Réuni depuis le mercredi 25 mars, le Comité analyse recherche et expertise (Care) rassemblé par l’Élysée doit, entre autres (lire l’épisode 21, « La com grippée du pouvoir »), se prononcer sur le déploiement d’une « stratégie numérique d’identification des personnes ayant été au contact de personnes infectées » par le coronavirus, selon sa présidente, la prix Nobel de médecine Françoise Barré-Sinoussi. L’objectif est aussi vaste que flou, en attendant une communication plus dense sur le sujet qui est attendue dans les jours à venir. Questionné sur le sujet mercredi 1er avril par la commission d’information sur l’épidémie de l’Assemblée nationale, le Premier ministre Édouard Philippe a évoqué la piste d’une application permettant de suivre « les déplacements et les rencontres » des citoyens et donc la propagation du virus : « On pourrait peut-être, et je dis bien peut-être, sur le fondement d’un engagement volontaire, utiliser ces méthodes », a-t-il dit. On en est là aujourd’hui.
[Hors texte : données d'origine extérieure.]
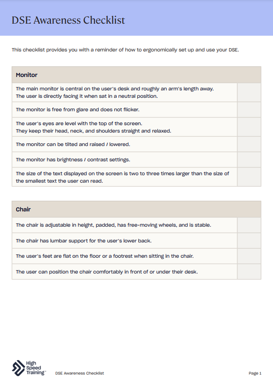Tick the box for main monitor central position

(249, 92)
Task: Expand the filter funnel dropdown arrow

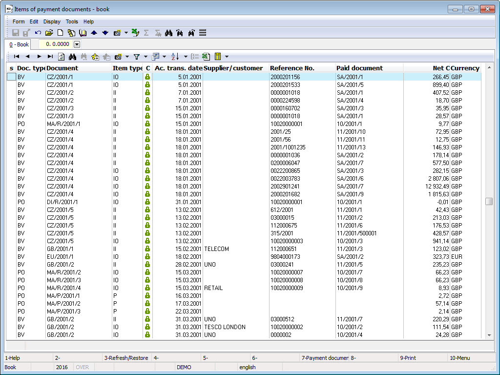Action: (146, 57)
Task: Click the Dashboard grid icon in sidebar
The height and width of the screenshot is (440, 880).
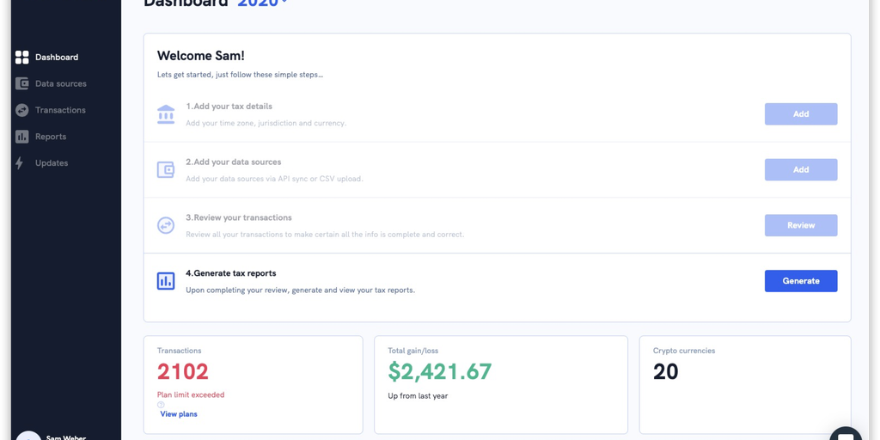Action: pos(22,58)
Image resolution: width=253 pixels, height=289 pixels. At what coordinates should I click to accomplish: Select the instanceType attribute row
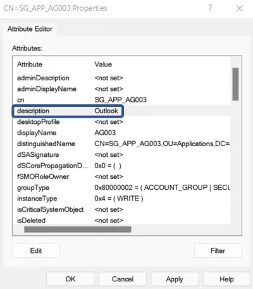121,199
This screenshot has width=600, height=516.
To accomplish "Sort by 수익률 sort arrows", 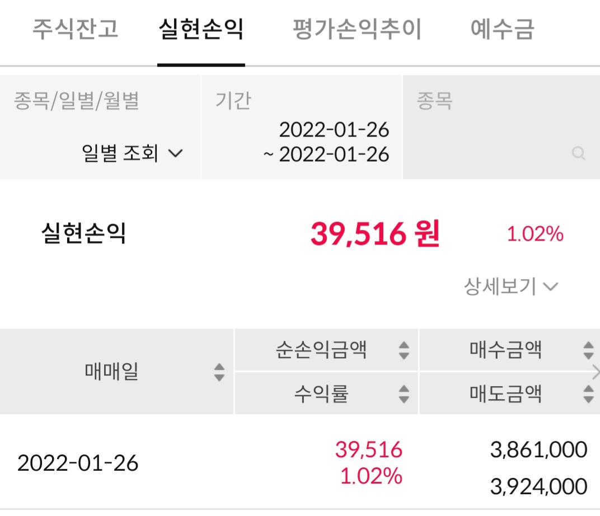I will pyautogui.click(x=404, y=395).
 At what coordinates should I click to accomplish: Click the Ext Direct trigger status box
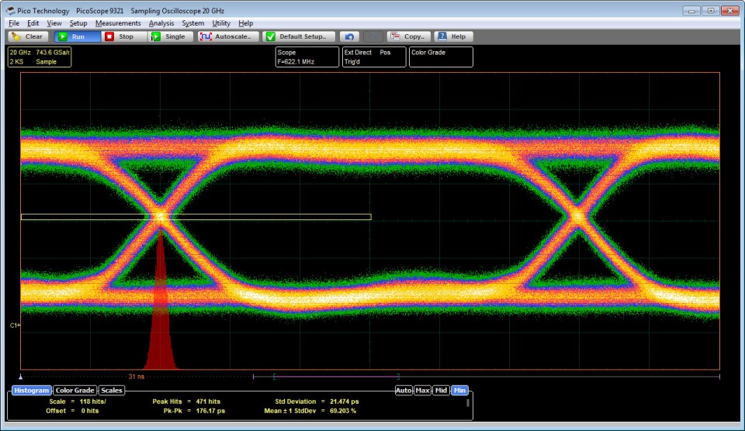click(374, 57)
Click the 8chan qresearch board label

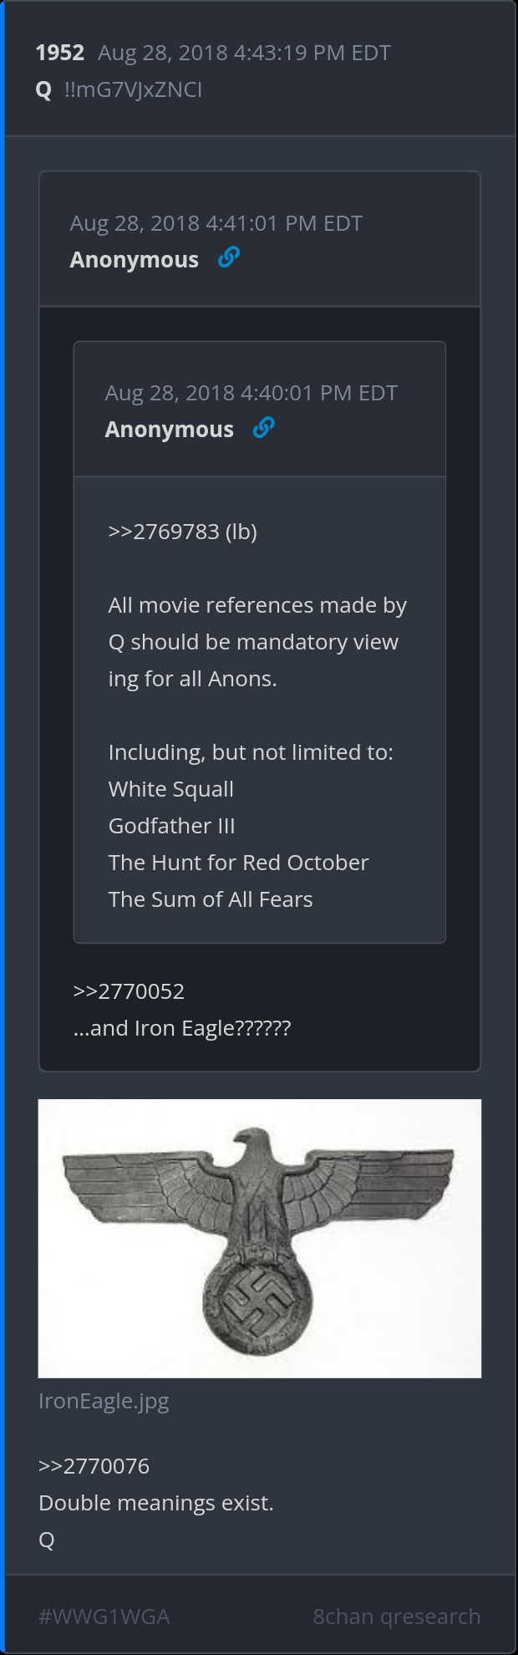(396, 1617)
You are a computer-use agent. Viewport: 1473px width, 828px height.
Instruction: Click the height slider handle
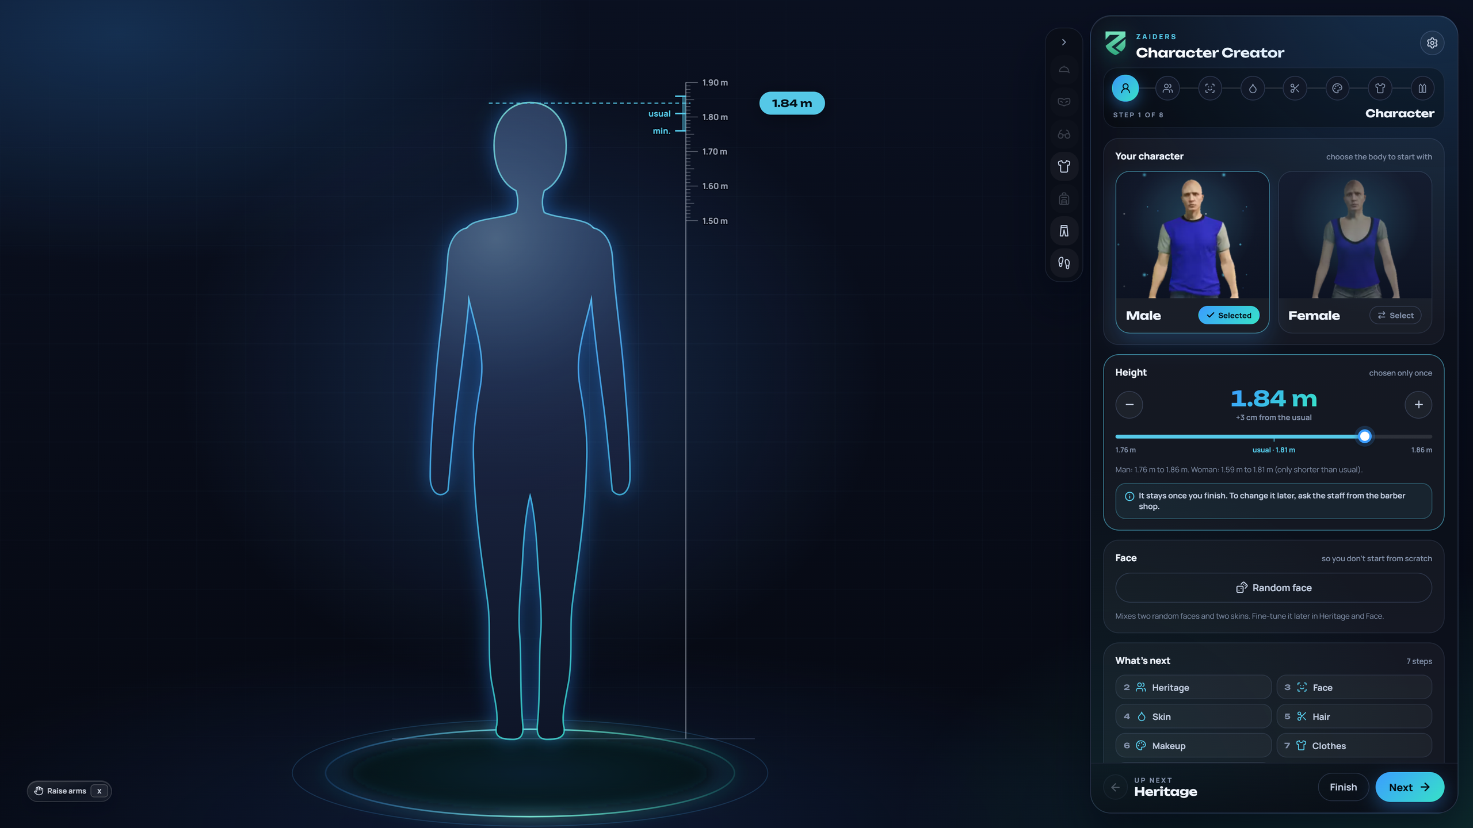[x=1364, y=436]
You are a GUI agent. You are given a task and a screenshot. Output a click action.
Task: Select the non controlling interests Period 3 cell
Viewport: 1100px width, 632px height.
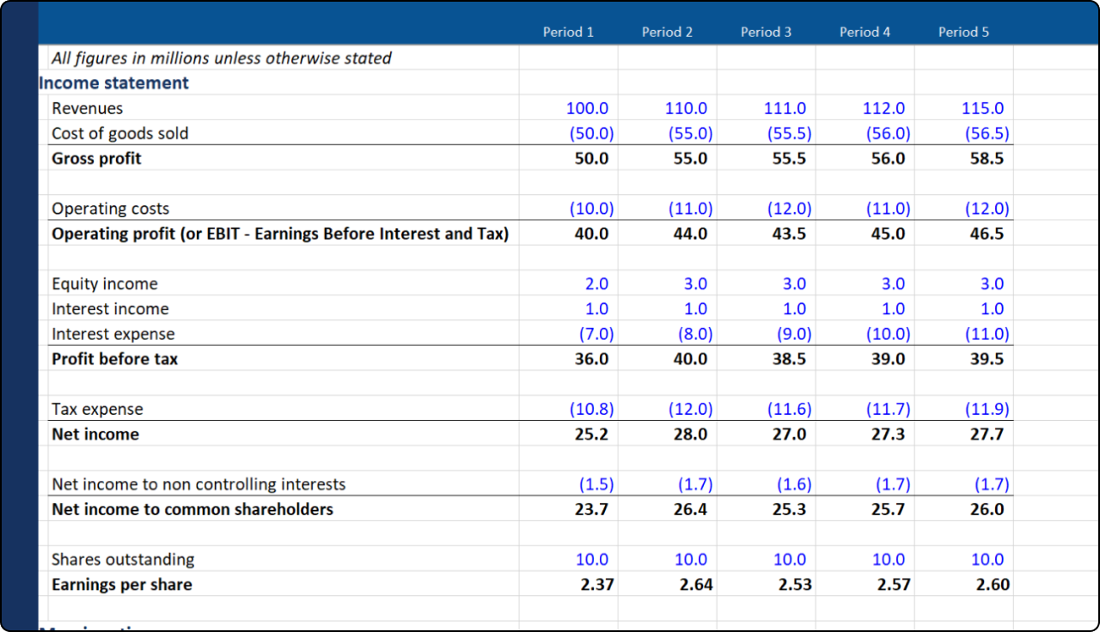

La France s’inscrit ici dans un mouvement mondial qui regarde vers l’Asie, où plusieurs gouvernements ont choisi la voie de la technologie pour limiter la propagation du Sars-CoV-2 ou carrément surveiller leurs habitants confinés. À Singapour (lire l’épisode 19, « “Le gouvernement appelle tous les jours pour savoir si tu es chez toi” » ), l’appli TraceTogether propose d’alerter les citoyens s’ils ont été en contact avec un patient Covid+. En Corée du Sud, toutes les personnes entrant sur le territoire doivent télécharger une application sur laquelle elles devront, chaque matin, lister leurs symptômes pendant les 14 jours de leur quarantaine obligatoire (lire l’épisode 35, « “J’utilise une appli où il y a une carte des personnes infectées” »). Autant de dispositifs très intrusifs rendus possibles par des lois et une culture bien moins soucieuses du respect de la vie privée des citoyens qu’en Europe. Mais, à chaque fois, ces outils, couplés à une politique de tests systématiques (lire l’épisode 34, « La France échoue au crache-tests »), ont permis d’enrayer l’épidémie et de ne pas faire exploser le système médical, sans pour autant verser dans la surveillance totale mise en place en Chine (lire l’épisode 22, « Je reviens de Wuhan »).
Durement touchée par une crise sanitaire historique, l’Europe regarde donc ces solutions technologiques, mais bien plus timidement.